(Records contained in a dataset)
------------------------------------

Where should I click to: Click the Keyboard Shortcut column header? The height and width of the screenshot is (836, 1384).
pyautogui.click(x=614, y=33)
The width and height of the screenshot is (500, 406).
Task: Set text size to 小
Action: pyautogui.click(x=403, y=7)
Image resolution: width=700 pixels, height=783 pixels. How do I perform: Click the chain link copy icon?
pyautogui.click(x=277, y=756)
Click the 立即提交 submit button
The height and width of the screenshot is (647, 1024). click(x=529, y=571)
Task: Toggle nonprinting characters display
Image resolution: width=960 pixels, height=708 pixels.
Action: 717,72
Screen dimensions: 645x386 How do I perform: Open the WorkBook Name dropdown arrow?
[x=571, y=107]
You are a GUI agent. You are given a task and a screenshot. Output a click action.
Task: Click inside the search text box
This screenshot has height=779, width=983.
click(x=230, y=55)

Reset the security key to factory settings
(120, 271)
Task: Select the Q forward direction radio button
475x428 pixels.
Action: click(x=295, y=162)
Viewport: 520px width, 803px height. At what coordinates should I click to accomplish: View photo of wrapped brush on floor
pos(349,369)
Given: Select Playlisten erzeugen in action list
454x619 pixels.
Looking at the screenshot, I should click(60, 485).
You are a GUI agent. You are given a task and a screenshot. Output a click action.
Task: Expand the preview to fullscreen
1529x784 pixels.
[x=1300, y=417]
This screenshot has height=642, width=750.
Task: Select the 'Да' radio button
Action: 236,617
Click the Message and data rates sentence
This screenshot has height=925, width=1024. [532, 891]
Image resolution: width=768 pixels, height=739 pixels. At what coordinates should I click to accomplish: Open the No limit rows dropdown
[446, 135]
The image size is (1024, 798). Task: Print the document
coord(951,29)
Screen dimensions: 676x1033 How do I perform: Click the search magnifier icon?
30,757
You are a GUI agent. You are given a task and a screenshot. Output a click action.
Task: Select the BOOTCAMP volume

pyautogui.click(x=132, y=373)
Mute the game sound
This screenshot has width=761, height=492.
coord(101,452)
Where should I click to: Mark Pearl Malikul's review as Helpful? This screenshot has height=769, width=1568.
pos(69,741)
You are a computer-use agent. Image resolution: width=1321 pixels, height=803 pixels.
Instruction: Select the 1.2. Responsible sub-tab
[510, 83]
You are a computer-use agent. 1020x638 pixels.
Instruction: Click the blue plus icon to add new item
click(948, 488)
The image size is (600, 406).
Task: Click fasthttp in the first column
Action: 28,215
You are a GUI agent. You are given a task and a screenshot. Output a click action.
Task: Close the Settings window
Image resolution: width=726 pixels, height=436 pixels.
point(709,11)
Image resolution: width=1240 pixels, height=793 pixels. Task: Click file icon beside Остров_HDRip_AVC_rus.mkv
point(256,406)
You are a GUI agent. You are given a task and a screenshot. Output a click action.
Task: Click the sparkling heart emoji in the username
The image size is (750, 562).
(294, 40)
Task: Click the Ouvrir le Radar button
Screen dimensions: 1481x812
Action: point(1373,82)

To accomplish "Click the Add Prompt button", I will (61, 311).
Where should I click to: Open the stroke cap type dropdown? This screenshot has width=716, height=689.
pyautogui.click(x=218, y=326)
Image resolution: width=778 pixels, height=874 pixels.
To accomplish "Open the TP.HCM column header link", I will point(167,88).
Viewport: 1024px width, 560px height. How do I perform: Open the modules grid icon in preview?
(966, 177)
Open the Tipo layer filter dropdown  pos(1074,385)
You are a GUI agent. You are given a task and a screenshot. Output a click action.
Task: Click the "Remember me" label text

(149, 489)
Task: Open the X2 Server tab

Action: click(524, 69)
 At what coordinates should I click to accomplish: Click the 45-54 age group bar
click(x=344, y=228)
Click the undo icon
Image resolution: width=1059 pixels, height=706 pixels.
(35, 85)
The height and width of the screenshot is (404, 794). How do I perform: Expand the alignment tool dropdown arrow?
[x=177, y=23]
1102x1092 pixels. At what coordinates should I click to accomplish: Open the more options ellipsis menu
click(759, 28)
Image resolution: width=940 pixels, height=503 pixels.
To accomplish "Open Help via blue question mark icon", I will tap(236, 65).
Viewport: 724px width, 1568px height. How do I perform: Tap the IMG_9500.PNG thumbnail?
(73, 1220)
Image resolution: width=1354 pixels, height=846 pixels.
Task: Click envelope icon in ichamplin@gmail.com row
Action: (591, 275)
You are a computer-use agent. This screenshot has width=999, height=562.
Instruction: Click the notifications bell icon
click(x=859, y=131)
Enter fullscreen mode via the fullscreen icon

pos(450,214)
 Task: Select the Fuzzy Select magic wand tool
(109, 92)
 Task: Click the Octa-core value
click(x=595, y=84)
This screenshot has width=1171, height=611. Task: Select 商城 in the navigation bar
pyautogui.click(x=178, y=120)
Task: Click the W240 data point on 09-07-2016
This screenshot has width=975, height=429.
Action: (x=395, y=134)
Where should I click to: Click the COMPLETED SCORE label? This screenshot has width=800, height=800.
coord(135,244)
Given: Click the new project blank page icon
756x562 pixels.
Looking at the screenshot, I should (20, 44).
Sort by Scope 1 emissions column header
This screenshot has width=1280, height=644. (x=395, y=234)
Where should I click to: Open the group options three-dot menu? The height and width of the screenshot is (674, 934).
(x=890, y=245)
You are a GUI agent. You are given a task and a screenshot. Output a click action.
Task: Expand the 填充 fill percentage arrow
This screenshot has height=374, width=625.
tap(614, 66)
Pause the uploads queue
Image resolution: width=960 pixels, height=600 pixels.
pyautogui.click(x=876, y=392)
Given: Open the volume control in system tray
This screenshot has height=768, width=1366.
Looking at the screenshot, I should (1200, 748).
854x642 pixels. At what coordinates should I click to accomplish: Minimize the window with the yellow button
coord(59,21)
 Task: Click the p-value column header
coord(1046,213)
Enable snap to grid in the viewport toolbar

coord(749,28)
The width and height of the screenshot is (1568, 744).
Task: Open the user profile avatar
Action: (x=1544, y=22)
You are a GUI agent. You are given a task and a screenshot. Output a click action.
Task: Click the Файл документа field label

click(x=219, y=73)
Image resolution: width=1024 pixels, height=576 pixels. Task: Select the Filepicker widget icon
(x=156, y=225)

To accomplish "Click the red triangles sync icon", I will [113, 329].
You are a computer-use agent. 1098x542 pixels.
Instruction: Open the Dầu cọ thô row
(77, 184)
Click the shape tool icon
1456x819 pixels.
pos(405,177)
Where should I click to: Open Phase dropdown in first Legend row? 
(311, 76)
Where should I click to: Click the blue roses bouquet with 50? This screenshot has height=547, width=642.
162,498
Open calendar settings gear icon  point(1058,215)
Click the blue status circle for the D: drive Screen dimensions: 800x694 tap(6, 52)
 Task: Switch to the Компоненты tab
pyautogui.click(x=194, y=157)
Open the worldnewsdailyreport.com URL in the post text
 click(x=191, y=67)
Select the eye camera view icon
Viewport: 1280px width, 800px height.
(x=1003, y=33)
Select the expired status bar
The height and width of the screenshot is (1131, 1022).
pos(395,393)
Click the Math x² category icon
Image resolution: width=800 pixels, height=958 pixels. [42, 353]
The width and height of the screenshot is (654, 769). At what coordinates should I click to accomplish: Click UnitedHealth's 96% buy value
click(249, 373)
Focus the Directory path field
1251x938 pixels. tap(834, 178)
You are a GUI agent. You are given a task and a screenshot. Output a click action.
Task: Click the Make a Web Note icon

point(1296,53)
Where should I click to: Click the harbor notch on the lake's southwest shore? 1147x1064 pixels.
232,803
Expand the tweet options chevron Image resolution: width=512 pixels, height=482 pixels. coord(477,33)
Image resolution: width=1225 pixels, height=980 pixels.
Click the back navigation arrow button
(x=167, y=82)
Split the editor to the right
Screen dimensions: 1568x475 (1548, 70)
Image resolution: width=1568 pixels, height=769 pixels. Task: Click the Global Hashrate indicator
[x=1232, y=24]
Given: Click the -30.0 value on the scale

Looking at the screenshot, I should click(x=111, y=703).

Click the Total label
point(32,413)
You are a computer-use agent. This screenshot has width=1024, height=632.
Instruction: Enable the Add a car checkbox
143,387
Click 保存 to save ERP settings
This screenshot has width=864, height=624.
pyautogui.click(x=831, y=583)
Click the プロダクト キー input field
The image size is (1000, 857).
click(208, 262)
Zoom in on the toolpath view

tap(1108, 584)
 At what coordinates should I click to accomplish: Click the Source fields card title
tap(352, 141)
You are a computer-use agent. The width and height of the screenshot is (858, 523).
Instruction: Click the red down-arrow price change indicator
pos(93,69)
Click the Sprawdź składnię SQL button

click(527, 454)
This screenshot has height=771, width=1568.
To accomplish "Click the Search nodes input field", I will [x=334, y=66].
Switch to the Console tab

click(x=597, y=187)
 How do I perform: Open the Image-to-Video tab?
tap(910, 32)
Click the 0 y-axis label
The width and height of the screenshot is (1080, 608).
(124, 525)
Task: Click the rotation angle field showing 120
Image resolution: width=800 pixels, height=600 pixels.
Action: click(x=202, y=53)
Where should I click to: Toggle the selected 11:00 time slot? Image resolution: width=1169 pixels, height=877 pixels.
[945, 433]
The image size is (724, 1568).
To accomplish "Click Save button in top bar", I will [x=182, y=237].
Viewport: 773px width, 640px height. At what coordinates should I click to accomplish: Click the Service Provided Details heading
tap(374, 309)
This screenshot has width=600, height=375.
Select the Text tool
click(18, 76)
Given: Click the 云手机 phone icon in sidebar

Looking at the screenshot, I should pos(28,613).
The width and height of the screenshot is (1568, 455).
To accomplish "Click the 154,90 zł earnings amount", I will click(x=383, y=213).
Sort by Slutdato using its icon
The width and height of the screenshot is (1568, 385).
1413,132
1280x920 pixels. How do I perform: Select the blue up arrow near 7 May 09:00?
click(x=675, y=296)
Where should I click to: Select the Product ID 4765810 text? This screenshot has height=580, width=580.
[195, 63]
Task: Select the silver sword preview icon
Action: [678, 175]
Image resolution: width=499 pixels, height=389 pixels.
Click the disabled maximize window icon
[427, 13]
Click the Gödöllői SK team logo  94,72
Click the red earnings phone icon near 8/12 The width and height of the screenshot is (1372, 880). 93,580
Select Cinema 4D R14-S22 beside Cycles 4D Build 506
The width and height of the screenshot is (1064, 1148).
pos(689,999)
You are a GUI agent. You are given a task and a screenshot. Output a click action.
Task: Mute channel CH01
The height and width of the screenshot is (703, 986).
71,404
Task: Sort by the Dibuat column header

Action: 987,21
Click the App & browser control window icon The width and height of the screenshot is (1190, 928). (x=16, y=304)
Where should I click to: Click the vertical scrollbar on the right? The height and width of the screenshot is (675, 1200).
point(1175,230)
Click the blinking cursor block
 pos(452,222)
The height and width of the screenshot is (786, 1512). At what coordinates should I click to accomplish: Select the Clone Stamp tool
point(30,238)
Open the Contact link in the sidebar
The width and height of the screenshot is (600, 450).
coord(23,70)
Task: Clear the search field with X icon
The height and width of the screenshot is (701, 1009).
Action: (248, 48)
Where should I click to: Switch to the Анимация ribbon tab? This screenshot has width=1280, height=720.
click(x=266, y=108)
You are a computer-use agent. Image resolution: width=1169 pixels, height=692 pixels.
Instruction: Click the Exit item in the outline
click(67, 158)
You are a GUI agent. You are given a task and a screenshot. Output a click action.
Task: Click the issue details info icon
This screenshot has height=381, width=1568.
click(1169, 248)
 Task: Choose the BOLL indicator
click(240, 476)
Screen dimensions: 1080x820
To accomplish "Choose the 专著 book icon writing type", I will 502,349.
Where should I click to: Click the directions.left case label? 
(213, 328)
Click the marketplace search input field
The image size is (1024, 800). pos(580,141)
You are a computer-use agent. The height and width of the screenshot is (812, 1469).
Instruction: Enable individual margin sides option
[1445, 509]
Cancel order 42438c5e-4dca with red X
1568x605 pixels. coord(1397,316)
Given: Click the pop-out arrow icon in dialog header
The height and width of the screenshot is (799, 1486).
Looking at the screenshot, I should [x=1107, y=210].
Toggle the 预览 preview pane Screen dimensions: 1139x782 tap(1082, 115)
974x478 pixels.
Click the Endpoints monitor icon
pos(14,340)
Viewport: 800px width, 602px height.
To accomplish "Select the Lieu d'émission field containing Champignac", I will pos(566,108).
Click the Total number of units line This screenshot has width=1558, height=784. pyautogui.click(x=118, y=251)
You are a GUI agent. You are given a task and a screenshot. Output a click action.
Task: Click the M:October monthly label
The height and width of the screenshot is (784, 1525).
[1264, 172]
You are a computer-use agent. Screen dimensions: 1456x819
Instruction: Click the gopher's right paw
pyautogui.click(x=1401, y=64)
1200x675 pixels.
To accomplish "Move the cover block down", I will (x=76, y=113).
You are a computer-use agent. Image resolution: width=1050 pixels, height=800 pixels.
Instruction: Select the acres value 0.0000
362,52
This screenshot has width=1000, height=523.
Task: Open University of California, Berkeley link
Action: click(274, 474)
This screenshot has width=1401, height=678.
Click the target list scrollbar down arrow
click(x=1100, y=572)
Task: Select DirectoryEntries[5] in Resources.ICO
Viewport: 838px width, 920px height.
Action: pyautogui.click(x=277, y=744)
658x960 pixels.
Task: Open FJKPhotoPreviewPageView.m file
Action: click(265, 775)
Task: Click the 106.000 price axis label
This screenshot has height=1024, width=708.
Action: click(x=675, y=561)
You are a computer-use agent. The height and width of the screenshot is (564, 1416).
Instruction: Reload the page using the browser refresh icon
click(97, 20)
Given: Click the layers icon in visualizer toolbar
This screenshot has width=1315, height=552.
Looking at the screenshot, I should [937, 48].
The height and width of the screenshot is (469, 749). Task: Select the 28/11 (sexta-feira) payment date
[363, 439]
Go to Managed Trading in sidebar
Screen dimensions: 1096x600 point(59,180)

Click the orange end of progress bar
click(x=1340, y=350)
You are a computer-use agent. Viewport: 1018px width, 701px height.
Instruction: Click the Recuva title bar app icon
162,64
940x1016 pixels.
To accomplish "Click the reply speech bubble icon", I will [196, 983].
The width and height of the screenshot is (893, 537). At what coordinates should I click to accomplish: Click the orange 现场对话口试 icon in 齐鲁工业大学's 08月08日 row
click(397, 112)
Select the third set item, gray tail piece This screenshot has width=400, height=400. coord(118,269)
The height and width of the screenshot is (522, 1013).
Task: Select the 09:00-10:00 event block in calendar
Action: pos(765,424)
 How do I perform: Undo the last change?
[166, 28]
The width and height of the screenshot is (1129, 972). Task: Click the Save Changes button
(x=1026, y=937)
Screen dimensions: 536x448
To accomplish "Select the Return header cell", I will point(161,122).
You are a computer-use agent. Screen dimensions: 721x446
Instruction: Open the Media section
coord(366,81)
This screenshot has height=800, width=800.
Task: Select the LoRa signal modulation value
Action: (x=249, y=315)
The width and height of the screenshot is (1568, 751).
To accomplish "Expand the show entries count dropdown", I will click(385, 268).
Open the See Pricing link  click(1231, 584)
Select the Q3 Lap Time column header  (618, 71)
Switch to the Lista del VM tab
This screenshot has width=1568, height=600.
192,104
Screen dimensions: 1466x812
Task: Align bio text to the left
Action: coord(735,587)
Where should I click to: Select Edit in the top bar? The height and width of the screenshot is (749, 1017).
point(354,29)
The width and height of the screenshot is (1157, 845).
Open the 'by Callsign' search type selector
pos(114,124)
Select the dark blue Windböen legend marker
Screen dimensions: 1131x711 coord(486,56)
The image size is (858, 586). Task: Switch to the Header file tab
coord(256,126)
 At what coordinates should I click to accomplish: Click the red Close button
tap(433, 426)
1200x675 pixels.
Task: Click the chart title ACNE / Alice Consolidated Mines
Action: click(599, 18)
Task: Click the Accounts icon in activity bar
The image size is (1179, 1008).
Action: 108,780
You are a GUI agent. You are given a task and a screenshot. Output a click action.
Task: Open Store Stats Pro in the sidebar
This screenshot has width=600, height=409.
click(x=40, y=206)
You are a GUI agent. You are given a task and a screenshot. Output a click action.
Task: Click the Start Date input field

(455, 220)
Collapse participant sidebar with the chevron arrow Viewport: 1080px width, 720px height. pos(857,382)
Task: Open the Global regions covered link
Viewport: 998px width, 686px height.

------------------------------------

### WHAT IS BEING ASKED
Beginning at the line with "Where should I click to: Select the" and ending at the line with "Click the Gödöllői", reproduce each line of the data above exactly, and add no other lines.

### EXERCISE RESPONSE
Where should I click to: Select the Product ID 4765810 text? This screenshot has height=580, width=580.
[195, 63]
Task: Select the silver sword preview icon
Action: [678, 175]
Image resolution: width=499 pixels, height=389 pixels.
Click the disabled maximize window icon
[427, 13]
Click the Gödöllői SK team logo  94,72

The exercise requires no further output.